A look at the politics of privilege and visibility involved in celebrating ‘Black history’

It’s February. And scrolling down through the many updates, memes and pictures of Malcolm X cluttering my facebook page, it was only so long until I spotted the inevitable lament; this time it appeared in the form of a blog on tumblr, a massive compilation of posts all expressing the same frustrated sentiment. ‘Asking purely in the interests of equality’, of course, and ‘not trying to be racist, but’… Why isn’t there a white history month?

The blog is supposed to be satirical. The posts, unfortunately, are not. So it’s clearly distressing people, this revelation that “if we had a white history month, we’d be called racists.” Good Lord. Initially dismissing this litany of complaints about society’s refusal to celebrate ‘white culture’, it occurred to me that the frequency with which this sentiment crops up is all too often met with dismissal. Perhaps these people really do want to know why having a Black history month is not a double standard. Perhaps they should be told.

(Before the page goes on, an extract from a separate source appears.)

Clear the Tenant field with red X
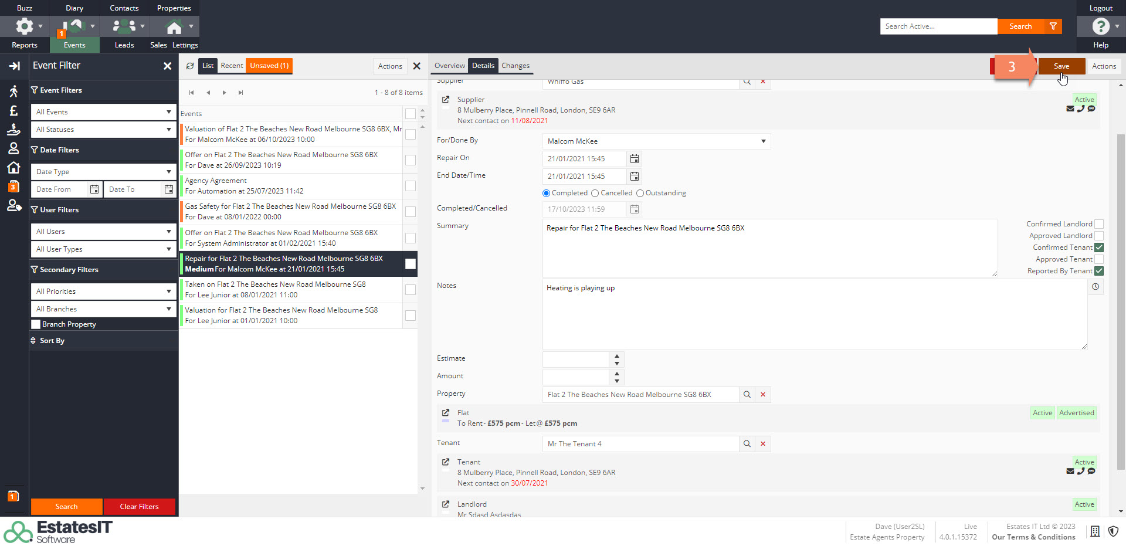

I’m not implying that the majority of the student body at McGill relates to these views. But for those of you quietly stewing in the shadowy outskirts of the safe space, bitterly resigned to the unfairness of having to keep quiet about this glaring cultural insensitivity – allow me to explain.

Is making a demand for a white history month necessarily ‘racist’? Well, not as such. What it does display is an incredible degree of ignorance regarding the privileged and normative status that ascribing to the label of ‘white’ affords. One phrase in particular encapsulates my point here: in short that every month is white history month. This means that, in our society, ‘whiteness’ has effectively been established as the norm, and constitutes the ideal standard in comparison to which all other identity categories are perceived as something ‘other’. Whiteness is the yardstick against which we measure our social and cultural values, our identities, our lived experience; so in this sense, this proposed phenomenon of ‘white culture’ really only refers to society’s standards of what counts as conventional. Alternative ethnic identities are precisely that- alternatives. Divergent from the norm.

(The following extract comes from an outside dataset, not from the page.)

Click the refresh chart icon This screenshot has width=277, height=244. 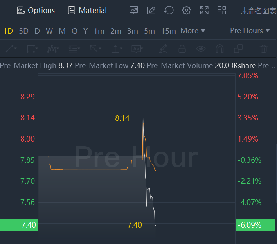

We could argue that acknowledgement of the normative status ascribed to whiteness, and the privilege inherent to this status, already occurs. We’ve got affirmative action and diversity training, etcetera; things that encourage us to dismantle and reconfigure perceptions of what constitutes the ‘conventional’. Yes? Well, not quite. In fact, the most dangerous aspect of this situation is the way in which the privilege of this normative status is hidden from view, disguised and camouflaged as normal- to the point where people feel justified in claiming that whiteness is under-represented.

And there are various ways of slipping this indoctrination into lived experience: from the fact that ‘skin colour’ band-aids have a pale cream hue, to the fact that practically every popular Western novel you read will distinguish a character’s race only if they are not white (Harry Potter certainly wasn’t described as a skinny, Caucasian boy with a lightning- shaped scar). And let’s not overlook the fact that the vast majority of white Canadians do not experience the Question on a daily, or even yearly, basis (“So, where are you from? No, where are you really from? What’s your background?”), a coded way of politely indicating that ‘Canadian’ and ‘person of colour’ are mutually exclusive identities, and one which factors into the daily experience of a vast number of non-white Canadians. Factors such as these, however small, and whatever their degree of (in)visibility, all have a hand in the socially ingrained assumption that ‘whiteness’ is normative. So, a history month dedicated to recognising what we recognise every day- albeit unconsciously- seems a little redundant.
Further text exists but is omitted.